Spark RDD reduce aggregate function is used to aggregate the dataset i.e. calculate min, max of elements in a dataset.
SYNTAX: def reduce(f: (T, T) => T): T
- The argument is a Commutative and Associative function
- The parameter function should have two arguments (binary operator ) of the same data type
- The return type of the function also must be same as argument types
- aggregation function should have these two properties
- Commutative : A+B = B+A
- Associative: (A+B)+C = A+(B+C)
Spark RDD reduceByKey is a transformation function which merges the values for each key using an associative reduce function.
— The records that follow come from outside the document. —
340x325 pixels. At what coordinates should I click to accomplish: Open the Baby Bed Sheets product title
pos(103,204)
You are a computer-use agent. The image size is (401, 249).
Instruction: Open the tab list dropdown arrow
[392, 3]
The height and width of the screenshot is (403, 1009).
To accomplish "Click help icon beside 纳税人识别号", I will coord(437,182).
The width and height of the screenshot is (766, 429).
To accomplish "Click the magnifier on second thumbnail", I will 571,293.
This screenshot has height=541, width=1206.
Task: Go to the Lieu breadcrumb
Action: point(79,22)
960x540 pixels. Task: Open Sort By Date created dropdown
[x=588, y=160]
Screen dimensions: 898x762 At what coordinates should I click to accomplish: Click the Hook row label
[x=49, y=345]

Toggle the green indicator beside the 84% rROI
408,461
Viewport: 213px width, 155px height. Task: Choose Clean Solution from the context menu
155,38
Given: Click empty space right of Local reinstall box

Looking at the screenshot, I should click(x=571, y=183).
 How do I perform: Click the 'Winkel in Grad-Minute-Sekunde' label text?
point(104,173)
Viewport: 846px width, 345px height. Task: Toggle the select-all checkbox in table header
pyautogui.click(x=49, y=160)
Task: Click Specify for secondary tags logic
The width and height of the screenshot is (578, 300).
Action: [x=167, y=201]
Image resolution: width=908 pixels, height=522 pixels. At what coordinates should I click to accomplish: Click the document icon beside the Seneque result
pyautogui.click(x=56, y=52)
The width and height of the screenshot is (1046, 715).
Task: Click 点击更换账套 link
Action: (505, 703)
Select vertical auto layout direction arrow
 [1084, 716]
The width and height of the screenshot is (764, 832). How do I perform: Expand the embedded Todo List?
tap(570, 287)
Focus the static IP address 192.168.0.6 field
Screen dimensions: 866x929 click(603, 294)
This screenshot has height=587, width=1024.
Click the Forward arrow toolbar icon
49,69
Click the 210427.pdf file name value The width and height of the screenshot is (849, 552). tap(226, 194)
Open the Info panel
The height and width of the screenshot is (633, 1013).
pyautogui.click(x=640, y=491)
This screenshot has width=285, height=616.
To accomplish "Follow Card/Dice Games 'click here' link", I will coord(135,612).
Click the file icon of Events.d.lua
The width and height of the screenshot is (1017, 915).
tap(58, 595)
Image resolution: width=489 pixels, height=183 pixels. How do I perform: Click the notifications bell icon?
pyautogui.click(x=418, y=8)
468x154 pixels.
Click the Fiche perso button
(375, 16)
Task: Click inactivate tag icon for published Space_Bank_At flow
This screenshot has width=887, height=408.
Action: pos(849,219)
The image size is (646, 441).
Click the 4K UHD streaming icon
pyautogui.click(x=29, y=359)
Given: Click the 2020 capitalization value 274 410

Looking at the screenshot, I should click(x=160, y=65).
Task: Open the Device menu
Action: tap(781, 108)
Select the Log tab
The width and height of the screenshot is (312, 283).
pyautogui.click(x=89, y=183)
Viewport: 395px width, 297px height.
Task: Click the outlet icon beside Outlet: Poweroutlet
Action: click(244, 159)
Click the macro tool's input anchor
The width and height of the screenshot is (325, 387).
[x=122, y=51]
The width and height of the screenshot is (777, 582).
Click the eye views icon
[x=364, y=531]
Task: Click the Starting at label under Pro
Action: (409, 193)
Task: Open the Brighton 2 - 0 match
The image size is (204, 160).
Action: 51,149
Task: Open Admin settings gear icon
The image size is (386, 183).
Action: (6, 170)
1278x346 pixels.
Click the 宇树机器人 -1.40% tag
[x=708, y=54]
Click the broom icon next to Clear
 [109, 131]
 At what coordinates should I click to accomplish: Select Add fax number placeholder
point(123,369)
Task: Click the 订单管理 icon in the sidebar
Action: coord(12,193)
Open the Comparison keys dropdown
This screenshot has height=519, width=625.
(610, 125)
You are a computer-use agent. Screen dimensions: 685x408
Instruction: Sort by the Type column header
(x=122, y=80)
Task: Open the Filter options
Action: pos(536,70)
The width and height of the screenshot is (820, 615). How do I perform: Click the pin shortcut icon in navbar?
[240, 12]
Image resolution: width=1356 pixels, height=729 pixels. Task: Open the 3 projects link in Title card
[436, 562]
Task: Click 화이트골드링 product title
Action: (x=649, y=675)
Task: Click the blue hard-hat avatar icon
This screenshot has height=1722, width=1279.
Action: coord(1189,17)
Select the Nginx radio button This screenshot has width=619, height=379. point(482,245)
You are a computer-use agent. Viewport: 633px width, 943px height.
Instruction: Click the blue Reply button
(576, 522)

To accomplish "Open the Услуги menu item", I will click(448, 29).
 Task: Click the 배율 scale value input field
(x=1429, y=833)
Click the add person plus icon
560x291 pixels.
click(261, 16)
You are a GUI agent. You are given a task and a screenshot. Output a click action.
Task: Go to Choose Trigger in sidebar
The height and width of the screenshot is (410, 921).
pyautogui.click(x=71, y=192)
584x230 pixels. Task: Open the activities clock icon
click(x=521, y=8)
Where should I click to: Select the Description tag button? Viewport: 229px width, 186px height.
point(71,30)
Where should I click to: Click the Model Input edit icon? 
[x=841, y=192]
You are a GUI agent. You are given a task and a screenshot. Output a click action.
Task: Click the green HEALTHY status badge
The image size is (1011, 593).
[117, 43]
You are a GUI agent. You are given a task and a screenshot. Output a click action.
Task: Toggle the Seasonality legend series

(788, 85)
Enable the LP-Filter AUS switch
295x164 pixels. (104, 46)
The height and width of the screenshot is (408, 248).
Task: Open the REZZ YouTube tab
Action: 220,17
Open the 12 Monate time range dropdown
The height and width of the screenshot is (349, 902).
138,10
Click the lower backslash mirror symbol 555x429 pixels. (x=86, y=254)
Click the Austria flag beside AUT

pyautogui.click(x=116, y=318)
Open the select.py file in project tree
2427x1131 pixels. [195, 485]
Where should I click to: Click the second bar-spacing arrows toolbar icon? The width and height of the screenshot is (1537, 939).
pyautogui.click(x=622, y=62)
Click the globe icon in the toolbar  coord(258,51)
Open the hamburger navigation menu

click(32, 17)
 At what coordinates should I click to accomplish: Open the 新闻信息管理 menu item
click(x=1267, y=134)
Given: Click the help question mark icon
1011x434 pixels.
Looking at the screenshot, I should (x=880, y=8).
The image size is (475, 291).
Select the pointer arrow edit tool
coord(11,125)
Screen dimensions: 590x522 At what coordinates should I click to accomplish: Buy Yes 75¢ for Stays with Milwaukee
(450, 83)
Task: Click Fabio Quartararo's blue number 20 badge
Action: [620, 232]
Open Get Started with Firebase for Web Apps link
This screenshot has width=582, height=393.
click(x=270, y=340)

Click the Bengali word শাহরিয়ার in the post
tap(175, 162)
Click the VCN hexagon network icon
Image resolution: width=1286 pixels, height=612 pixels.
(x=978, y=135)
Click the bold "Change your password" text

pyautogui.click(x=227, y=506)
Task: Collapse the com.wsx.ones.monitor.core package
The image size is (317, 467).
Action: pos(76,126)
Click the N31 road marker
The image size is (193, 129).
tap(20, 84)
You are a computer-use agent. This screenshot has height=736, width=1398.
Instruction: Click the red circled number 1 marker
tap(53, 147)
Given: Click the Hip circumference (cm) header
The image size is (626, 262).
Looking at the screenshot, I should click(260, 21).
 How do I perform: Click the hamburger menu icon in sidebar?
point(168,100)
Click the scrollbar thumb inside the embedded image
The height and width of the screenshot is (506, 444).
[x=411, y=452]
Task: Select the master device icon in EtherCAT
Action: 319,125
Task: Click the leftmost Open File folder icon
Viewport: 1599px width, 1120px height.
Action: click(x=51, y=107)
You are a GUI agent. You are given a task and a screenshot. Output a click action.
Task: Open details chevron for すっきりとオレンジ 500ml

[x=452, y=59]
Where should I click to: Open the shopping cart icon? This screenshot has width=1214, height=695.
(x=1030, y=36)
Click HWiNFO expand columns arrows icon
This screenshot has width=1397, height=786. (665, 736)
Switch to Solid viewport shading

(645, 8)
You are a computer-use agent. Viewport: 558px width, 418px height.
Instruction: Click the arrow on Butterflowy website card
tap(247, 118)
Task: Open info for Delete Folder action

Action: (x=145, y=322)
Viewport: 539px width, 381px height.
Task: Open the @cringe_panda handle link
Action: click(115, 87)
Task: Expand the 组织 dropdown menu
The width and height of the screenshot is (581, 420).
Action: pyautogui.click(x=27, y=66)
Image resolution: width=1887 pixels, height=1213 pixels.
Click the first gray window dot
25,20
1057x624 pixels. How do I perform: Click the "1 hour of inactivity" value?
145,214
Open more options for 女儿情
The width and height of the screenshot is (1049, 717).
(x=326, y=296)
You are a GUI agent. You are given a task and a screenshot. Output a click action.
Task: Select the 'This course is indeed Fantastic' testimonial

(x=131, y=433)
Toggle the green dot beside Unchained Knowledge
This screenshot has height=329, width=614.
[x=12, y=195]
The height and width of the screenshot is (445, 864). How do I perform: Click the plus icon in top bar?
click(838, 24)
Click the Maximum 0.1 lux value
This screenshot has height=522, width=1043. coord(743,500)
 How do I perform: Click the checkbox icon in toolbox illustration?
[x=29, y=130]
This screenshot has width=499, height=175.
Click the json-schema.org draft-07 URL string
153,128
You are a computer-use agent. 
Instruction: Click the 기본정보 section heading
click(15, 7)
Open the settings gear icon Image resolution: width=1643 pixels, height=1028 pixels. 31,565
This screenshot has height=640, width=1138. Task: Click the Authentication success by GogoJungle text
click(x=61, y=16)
SYNTAX : def reduceByKey(func: (V, V) ⇒ V): RDD[(K, V)]
REDUCE | REDUCEBYKEY |
Action | Transformation |
reduce must pull the entire dataset down into a single location because it is reducing to one final value | reduceByKey reduces one value for each key |
reduce() is a function that operates on an RDD of objects. | reduceByKey() is a function that operates on an RDD of key-value pairs |
reduce() function is a member of RDD[T] class | reduceByKey() is a member of the PairRDDFunctions[K, V] class |
Output is a collection not an RDD and is is not added to DAG . | Output is an RDD and is added to DAG The reduce cannot result in an RDD simply because it is a single value as output. |
def reduce(f: (T, T) => T): T | def reduceByKey(func: (V, V) ⇒ V): RDD[(K, V)] |
reduce is an action which Aggregate the elements of the dataset using a function func (which takes two arguments and returns one) | reduceByKey When called on a dataset of (K, V) pairs, returns a dataset of (K, V) pairs where the values for each key are aggregated using the given reduce function func, which must be of type (V,V) => V. |